Having spent some time studying the palace and its artworks, Cecily Brown created several (about 25) paintings that in her mind echo what she experienced while looking at them. The paintings and some of her sketchbooks were then arranged amongst the paintings and other objects that decorate the rooms of the palace. Was this a successful idea? My answer is both ‘yes’ and slightly more ‘no’.

The placing of her sketchbooks amongst delicate Meissen and other precious works made of porcelain was highly effective. The placing of her paintings beside paintings of established great masters of European painting was less successful for several reasons. Her paintings are fine examples of semi-abstract modern art, pleasing to the eye and capable of intriguing the viewer. Seen against the plain white walls of a commercial gallery, they would be very impressive.

However, problems begin to arise when these works are placed in rooms full of paintings and other objects of great artistic value. For example, in the Red Drawing Room there is a large picture by Sir Joshua Reynolds (1723-1792) entitled “The 4th Duke of Marlborough and his family”, painted in 1777-78. This painting includes portraits of male and female family members. Cecily Brown has created her own interpretation of this, calling it “The Children of the Fourth Duke”. It is an impressionistic version of the original in which she has omitted the male figures that appear on the original painting by Reynolds. As a painting, Brown’s image is lovely and cannot be faulted. Placing her picture next to a work by the great Reynolds is both interesting and at the same time disappointing. It is interesting to see her interpretation but her painting pales into insignificance next to the original. That said, this is one of the most successful juxtapositions of Brown’s work in the whole exhibition; the others are less so.

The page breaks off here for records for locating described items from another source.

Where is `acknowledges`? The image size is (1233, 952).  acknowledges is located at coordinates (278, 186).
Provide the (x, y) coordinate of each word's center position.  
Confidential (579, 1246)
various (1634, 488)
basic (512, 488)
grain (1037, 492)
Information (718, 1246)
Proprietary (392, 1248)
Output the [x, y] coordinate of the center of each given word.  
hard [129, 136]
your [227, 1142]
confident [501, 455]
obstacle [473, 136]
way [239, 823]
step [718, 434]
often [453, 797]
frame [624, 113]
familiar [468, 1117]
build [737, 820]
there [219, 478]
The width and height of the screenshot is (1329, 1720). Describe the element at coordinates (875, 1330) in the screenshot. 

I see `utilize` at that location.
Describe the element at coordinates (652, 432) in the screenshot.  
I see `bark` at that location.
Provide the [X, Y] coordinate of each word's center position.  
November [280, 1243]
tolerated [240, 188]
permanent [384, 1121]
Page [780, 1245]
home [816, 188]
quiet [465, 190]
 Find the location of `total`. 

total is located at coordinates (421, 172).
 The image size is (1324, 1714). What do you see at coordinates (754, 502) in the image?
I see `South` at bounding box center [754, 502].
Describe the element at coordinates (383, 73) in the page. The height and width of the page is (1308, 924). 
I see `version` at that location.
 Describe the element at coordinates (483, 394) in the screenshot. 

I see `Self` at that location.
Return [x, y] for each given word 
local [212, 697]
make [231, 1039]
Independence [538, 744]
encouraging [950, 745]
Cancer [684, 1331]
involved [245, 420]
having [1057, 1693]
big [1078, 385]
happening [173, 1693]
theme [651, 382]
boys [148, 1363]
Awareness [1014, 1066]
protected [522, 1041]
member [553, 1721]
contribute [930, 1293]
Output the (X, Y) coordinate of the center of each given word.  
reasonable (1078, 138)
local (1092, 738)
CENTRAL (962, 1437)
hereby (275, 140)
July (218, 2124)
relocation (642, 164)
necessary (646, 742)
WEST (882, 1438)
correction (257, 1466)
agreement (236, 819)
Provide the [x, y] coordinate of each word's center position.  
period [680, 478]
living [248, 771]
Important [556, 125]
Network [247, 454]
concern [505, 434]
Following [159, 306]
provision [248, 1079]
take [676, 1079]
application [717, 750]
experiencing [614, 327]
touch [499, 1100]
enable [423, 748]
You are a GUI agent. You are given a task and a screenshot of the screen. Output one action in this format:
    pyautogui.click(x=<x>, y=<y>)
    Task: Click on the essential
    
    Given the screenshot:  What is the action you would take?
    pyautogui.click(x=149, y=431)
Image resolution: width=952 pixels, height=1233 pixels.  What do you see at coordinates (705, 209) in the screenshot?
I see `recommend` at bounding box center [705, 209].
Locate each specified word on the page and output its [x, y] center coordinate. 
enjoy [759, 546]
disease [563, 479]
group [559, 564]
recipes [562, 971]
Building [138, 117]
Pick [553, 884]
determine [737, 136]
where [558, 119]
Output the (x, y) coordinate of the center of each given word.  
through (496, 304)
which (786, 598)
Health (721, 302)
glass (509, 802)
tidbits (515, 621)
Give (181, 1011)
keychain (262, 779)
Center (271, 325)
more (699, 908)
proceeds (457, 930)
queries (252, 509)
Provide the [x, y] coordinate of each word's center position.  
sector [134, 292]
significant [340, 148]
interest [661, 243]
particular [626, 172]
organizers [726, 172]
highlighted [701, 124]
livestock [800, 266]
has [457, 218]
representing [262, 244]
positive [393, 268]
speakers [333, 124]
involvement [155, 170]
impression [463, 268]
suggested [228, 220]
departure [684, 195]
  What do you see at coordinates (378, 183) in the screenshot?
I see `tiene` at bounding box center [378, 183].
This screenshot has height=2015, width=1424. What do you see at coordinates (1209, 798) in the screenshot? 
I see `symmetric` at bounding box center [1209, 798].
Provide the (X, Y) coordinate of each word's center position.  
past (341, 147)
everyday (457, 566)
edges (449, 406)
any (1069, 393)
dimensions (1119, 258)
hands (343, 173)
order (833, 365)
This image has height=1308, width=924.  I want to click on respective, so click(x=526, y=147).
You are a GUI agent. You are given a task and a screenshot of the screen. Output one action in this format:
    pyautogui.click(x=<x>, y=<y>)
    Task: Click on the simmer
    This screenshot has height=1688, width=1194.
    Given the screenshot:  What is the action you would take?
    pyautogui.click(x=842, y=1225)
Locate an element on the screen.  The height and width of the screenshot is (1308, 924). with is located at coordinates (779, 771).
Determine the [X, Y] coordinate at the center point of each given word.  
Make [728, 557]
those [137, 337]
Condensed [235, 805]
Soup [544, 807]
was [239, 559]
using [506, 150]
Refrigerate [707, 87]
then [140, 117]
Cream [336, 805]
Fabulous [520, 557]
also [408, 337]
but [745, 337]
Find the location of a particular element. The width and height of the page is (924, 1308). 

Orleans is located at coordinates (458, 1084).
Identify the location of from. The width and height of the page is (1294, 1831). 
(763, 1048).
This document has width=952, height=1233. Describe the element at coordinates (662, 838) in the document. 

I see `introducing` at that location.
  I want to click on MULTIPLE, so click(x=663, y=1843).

There are two problems I have with the exhibition. First, I found that the placing of many, but not all, of Brown’s paintings distracted me and other visitors from seeing the older artworks that live permanently in the palace. Secondly, although it is brave of Brown to place her artistic creations besides those of long-established artists who have stood the test of time, I am not sure that is entirely wise because the average viewer, and that includes me, might find that her works pale in comparison with those of great masters.  Maybe, that is the case, but it has become popular to juxtapose contemporary art and far older works to stimulate the observer into new ways of looking and thinking. I cannot yet decide whether this is a good idea. To be fair, I can think of one successful exhibition where artworks of widely differing eras have been put together harmoniously, and that is in the Cartwright Gallery in Bradford (Yorkshire).

Just as the DHE can look in two directions, or maybe four, at the same time, the exhibition (and previous similar shows) at Blenheim Palace force us to look simultaneously at at least two eras of artistic endeavour separated by time – a kind of double vision, you might say.